● **Work request**: Look through the records below for the line with "540x960 pixels." and the line with "Given: Expand the 进口药品 tree item", then return those lines and all lines between, exactly.

======

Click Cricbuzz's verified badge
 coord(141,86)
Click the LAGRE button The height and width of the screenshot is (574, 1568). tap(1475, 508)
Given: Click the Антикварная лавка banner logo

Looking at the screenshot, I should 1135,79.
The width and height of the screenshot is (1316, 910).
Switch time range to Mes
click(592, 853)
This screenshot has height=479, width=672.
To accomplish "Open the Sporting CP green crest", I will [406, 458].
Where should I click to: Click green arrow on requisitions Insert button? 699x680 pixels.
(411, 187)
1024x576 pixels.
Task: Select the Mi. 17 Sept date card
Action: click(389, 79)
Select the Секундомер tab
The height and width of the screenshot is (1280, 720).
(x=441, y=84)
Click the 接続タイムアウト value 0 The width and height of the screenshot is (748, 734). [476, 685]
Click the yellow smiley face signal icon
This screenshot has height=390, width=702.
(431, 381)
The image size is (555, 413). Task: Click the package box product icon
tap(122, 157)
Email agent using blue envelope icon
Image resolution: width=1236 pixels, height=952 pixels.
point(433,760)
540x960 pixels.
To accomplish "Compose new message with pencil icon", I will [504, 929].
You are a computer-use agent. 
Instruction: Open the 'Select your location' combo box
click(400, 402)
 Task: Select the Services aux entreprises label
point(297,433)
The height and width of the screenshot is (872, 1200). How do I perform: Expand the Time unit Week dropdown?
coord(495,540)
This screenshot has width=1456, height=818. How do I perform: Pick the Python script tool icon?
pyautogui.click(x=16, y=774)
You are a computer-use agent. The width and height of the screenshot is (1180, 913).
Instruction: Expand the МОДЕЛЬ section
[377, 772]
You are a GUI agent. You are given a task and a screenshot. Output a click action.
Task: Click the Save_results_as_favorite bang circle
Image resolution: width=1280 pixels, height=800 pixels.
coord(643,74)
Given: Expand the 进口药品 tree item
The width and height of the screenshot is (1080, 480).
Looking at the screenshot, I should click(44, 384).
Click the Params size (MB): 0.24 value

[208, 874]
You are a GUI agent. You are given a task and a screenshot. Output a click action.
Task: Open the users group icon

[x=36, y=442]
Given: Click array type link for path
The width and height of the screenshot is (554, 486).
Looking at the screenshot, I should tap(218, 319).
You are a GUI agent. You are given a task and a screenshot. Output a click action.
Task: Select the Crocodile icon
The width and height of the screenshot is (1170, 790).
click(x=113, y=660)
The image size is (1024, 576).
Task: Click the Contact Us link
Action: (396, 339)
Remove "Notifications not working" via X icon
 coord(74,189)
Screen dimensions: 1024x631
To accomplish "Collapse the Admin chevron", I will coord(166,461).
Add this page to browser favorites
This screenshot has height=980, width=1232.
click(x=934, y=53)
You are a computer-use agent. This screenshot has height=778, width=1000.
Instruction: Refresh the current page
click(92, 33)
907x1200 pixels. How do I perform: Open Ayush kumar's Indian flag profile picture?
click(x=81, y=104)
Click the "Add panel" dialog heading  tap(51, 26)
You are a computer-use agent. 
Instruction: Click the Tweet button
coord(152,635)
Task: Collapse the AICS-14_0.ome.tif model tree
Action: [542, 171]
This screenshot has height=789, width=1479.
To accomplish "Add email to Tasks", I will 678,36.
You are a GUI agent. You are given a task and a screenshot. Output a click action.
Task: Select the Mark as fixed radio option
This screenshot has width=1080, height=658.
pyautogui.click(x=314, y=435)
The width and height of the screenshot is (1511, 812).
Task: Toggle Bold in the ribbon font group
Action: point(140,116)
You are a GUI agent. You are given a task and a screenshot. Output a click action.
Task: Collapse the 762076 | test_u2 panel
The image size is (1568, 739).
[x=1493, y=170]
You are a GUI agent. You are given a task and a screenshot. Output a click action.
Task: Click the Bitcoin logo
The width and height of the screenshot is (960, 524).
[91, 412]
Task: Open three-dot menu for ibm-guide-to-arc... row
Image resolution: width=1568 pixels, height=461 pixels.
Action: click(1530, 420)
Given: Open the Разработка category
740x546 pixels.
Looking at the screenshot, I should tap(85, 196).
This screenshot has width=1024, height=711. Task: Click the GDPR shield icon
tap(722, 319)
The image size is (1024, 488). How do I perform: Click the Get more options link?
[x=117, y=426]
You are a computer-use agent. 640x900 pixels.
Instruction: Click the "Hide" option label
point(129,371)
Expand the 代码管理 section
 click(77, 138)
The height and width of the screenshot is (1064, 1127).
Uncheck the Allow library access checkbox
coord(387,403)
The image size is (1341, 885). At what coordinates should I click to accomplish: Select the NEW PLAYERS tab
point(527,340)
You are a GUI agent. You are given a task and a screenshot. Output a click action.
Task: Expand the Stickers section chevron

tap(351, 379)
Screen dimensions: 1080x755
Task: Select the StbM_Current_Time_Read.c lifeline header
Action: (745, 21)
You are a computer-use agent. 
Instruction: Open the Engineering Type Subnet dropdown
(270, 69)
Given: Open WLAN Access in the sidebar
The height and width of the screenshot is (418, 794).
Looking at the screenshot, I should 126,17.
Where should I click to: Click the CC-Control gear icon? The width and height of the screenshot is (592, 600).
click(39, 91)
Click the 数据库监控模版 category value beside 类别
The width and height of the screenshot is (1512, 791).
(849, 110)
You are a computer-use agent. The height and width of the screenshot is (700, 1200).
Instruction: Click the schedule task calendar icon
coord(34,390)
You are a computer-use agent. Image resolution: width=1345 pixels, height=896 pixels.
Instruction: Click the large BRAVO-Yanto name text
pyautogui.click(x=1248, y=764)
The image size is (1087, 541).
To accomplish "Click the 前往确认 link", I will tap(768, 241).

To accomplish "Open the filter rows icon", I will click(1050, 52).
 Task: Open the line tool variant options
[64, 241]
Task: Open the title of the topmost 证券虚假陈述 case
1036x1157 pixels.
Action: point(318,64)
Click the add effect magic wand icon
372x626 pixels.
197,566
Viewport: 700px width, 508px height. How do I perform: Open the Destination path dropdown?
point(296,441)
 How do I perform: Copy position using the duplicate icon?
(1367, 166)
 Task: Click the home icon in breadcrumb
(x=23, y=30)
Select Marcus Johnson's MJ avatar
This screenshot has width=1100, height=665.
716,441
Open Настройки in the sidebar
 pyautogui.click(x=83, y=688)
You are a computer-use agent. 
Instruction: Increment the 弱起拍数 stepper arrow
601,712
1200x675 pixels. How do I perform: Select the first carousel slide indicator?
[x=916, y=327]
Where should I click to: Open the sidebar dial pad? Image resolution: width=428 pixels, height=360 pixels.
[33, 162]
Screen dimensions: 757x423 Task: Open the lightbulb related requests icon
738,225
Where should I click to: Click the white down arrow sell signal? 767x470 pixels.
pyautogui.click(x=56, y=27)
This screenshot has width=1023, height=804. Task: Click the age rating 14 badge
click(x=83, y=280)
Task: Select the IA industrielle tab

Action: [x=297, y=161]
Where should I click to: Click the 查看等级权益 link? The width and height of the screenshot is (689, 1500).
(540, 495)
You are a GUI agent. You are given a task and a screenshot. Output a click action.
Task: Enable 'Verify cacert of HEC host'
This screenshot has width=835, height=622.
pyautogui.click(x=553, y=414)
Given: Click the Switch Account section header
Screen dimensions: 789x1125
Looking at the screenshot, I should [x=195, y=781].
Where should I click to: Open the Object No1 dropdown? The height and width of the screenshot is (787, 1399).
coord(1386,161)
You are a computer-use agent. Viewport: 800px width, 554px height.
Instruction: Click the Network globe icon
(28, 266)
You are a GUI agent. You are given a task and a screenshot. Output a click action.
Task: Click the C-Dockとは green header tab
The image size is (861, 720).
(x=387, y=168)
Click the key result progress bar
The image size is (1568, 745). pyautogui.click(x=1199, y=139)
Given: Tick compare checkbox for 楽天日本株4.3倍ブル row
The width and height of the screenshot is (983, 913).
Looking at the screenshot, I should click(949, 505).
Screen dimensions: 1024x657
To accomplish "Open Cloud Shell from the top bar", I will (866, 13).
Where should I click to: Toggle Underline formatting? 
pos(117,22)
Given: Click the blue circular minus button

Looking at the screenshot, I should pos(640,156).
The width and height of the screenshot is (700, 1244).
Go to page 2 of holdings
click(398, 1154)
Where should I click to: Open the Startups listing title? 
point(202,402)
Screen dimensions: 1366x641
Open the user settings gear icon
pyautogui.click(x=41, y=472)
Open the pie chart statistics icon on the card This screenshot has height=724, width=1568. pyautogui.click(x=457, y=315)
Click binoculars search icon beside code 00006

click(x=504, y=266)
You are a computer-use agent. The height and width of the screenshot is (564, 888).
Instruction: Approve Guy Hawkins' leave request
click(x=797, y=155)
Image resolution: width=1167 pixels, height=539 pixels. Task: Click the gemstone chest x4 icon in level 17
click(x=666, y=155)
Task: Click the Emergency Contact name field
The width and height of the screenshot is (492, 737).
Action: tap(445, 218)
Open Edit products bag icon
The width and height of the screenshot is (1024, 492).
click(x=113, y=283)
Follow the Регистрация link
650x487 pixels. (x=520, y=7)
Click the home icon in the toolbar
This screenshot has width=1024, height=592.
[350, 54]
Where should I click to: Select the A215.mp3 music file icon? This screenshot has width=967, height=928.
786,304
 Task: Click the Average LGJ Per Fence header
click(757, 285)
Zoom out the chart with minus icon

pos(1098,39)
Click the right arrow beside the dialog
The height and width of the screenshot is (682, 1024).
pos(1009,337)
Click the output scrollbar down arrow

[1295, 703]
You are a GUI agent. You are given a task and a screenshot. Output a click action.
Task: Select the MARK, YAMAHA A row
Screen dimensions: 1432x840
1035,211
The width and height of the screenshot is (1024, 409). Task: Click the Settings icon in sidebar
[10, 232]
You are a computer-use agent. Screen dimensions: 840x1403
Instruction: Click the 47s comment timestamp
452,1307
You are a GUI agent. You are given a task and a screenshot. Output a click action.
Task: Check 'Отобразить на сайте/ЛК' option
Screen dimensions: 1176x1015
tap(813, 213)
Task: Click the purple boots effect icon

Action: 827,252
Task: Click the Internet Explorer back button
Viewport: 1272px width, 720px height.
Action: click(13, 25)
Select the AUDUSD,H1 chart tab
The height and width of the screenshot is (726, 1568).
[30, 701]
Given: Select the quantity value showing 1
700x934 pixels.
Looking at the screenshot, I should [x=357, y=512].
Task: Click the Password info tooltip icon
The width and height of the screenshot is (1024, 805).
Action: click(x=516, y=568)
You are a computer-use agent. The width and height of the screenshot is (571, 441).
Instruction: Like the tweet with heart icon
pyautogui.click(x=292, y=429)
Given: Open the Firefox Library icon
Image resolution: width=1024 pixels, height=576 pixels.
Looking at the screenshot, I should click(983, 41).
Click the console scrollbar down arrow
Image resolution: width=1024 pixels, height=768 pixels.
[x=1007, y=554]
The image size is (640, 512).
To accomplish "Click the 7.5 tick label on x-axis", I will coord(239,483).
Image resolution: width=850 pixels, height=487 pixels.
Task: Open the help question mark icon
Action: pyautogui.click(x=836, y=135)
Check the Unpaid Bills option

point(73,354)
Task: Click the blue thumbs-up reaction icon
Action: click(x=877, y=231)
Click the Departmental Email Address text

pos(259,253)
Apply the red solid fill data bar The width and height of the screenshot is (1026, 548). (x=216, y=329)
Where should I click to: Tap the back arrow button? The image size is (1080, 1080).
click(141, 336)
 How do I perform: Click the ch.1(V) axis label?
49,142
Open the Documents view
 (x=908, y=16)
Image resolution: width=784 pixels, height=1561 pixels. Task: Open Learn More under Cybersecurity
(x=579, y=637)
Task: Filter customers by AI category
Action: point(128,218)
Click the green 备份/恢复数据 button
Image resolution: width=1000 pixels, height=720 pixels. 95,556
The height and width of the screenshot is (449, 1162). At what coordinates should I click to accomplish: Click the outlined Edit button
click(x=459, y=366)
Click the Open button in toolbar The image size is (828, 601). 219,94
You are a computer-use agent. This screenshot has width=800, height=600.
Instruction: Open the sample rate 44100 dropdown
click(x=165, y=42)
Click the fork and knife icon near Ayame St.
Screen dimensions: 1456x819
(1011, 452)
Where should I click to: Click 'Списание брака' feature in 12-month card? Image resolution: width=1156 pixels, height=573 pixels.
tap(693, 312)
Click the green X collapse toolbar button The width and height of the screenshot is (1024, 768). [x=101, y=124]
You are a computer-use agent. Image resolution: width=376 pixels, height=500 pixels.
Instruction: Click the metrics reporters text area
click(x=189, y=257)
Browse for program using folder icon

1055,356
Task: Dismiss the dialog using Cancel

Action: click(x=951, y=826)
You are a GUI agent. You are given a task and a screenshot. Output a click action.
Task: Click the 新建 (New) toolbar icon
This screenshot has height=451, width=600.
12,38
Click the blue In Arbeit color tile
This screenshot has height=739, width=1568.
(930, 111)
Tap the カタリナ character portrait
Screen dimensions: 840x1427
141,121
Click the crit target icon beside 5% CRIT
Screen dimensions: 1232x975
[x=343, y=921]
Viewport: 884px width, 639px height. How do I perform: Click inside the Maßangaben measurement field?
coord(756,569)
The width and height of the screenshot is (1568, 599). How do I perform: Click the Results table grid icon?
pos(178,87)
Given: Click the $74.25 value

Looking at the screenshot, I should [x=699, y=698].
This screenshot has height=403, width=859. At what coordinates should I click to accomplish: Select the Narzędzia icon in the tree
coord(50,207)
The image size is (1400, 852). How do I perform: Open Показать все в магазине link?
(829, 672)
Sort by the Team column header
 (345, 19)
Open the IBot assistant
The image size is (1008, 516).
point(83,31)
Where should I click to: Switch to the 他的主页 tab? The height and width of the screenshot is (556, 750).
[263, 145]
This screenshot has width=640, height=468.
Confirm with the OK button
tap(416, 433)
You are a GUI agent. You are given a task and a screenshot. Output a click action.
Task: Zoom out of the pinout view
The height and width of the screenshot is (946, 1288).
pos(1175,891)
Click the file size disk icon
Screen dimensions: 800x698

======

● **Your response**:
540x960 pixels.
To accomplish "Compose new message with pencil icon", I will [504, 929].
You are a computer-use agent. 
Instruction: Open the 'Select your location' combo box
click(400, 402)
 Task: Select the Services aux entreprises label
point(297,433)
The height and width of the screenshot is (872, 1200). How do I perform: Expand the Time unit Week dropdown?
coord(495,540)
This screenshot has width=1456, height=818. How do I perform: Pick the Python script tool icon?
pyautogui.click(x=16, y=774)
You are a computer-use agent. The width and height of the screenshot is (1180, 913).
Instruction: Expand the МОДЕЛЬ section
[377, 772]
You are a GUI agent. You are given a task and a screenshot. Output a click action.
Task: Click the Save_results_as_favorite bang circle
Image resolution: width=1280 pixels, height=800 pixels.
coord(643,74)
Given: Expand the 进口药品 tree item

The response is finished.